The analysis of genetics data is an active area of biostatistics research and presents unique opportunities along with statistical challenges, especially when dealing with data related to birth defects. For example, genetic information is typically available for an affected child along with one or both parents (triads) resulting in three genomes for study. Incorporating such genetic information into the analysis is very complex, but reflects triads giving rise to birth defects. Some examples of current research include:
- Multiple Comparisons in Genetic Testing and Methods of Genetic Association Testing
- Statistical Methodology for Understanding Copy Number Variation
- Statistical Methods for Mendelian Randomization in Case-Control Studies
Multiple Comparisons in Genetic Testing and Methods of Genetic Association Testing
BBB investigators are addressing the need for new approaches to account for multiple comparison problems inherent in the large number of statistical tests conducted in many genetic epidemiology studies. For example, this methodology will be important in analyzing genetic association studies with large number of single nucleotide polymorphisms (SNPs) when studying genetic effects on Neural Tube Defents (NTDs).
BBB investigators are also working on new approaches to testing for genetic associations in genetic epidemiologic studies of triads (case child and parents). These methods aim to exploit the triad structure, providing a more powerful test of genetic association compared to standard genetic association tests. These new approaches were directly motivated by BBB staff collaborations with Epidemiology Branch (EB) investigators who are studying NTDs.

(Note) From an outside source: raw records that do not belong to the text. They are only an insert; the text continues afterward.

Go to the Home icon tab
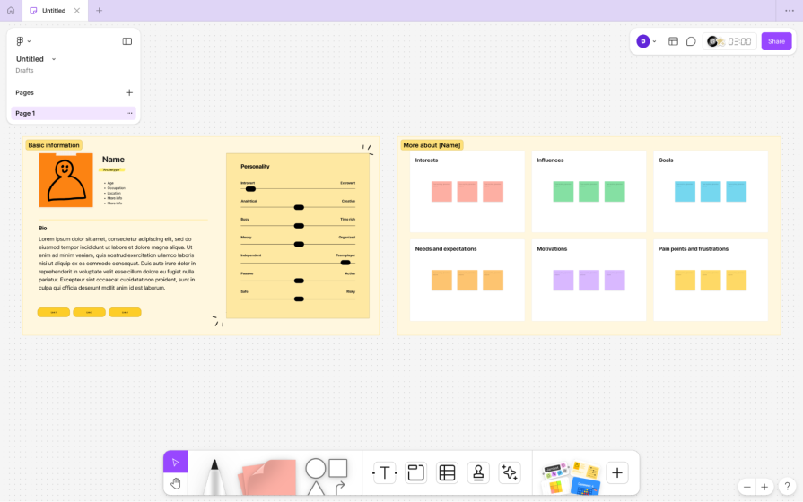This screenshot has width=803, height=502. click(x=11, y=11)
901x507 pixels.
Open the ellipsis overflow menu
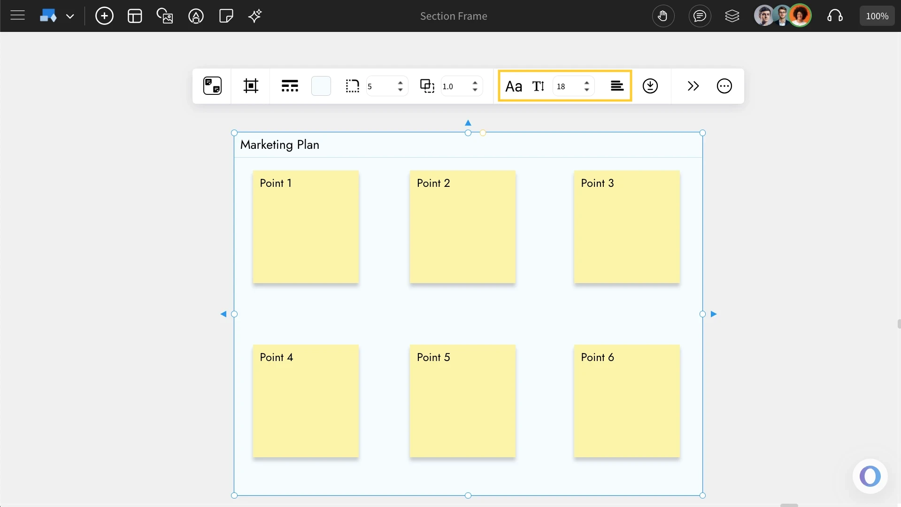(724, 86)
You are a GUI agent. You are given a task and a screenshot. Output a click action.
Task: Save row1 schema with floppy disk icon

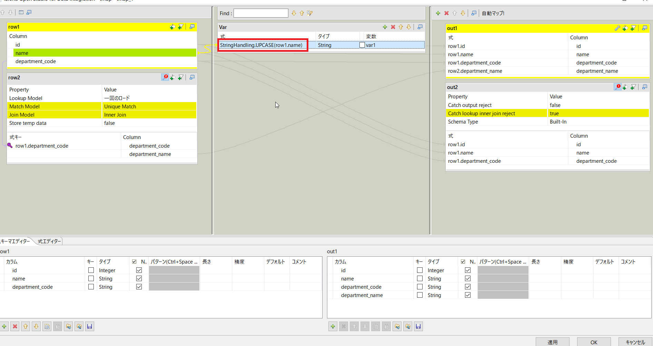[90, 326]
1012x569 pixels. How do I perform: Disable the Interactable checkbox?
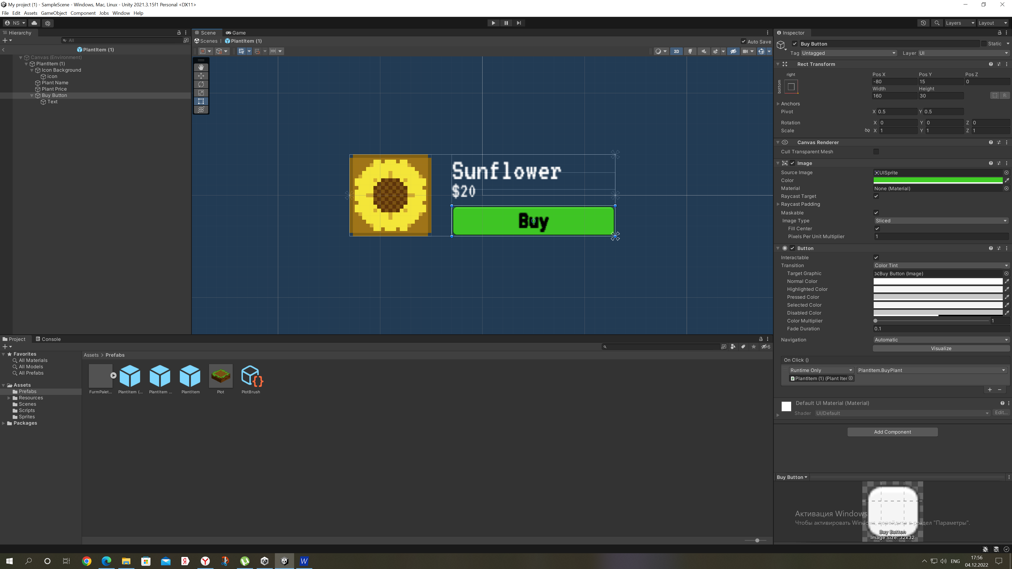coord(876,258)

Statistical Methodology for Understanding Copy Number Variation
Copy number variations, the varying number of copies in small segments of chromosomes, are more useful for explaining larger phenotype variations than the commonly used SNPs. However, the actual copy numbers of chromosome segments are usually not directly observable; rather, some generated signal intensities are reflective of the underlying copy number state at each SNP. Statistical methods that infer the unobserved copy number state using observed signal intensities have been proposed for the study of unrelated individuals using hidden Markov models (HMM). Researchers also want to extend the existing approach to related individuals, such as family members. To address this issue, BBB investigators developed HMMs that can incorporate Mendelian inheritance information among family members and, hence, can more accurately uncover the latent copy number states. These new approaches will be useful for analyzing genome-wide association studies (GWAS) in future Division and Institute studies.
Statistical Methods for Mendelian Randomization in Case-Control Studies
Given their susceptibility to confounding and reverse causation, the effects of intermediate phenotypes (e.g., fasting insulin levels) on disease (e.g., Type 2 diabetes) estimated from case-control or observational studies are often difficult to interpret. Mendelian randomization is a technique which adjusts for known or unknown confounding in a case-control setting by carefully selecting a gene as an instrumental variable in the causal pathway, and using the genephenotype association and gene-disease association to obtain a consistent estimate of the phenotype-disease association.
BBB investigators, in collaboration with EB investigators, are developing statistical methodology that focuses on deriving Mendelian randomization estimates of phenotype-disease association for discrete disease outcomes and for various scenarios, such as multiple genes, multiple phenotypes, longitudinal phenotype data, and phenotype data with measurement errors.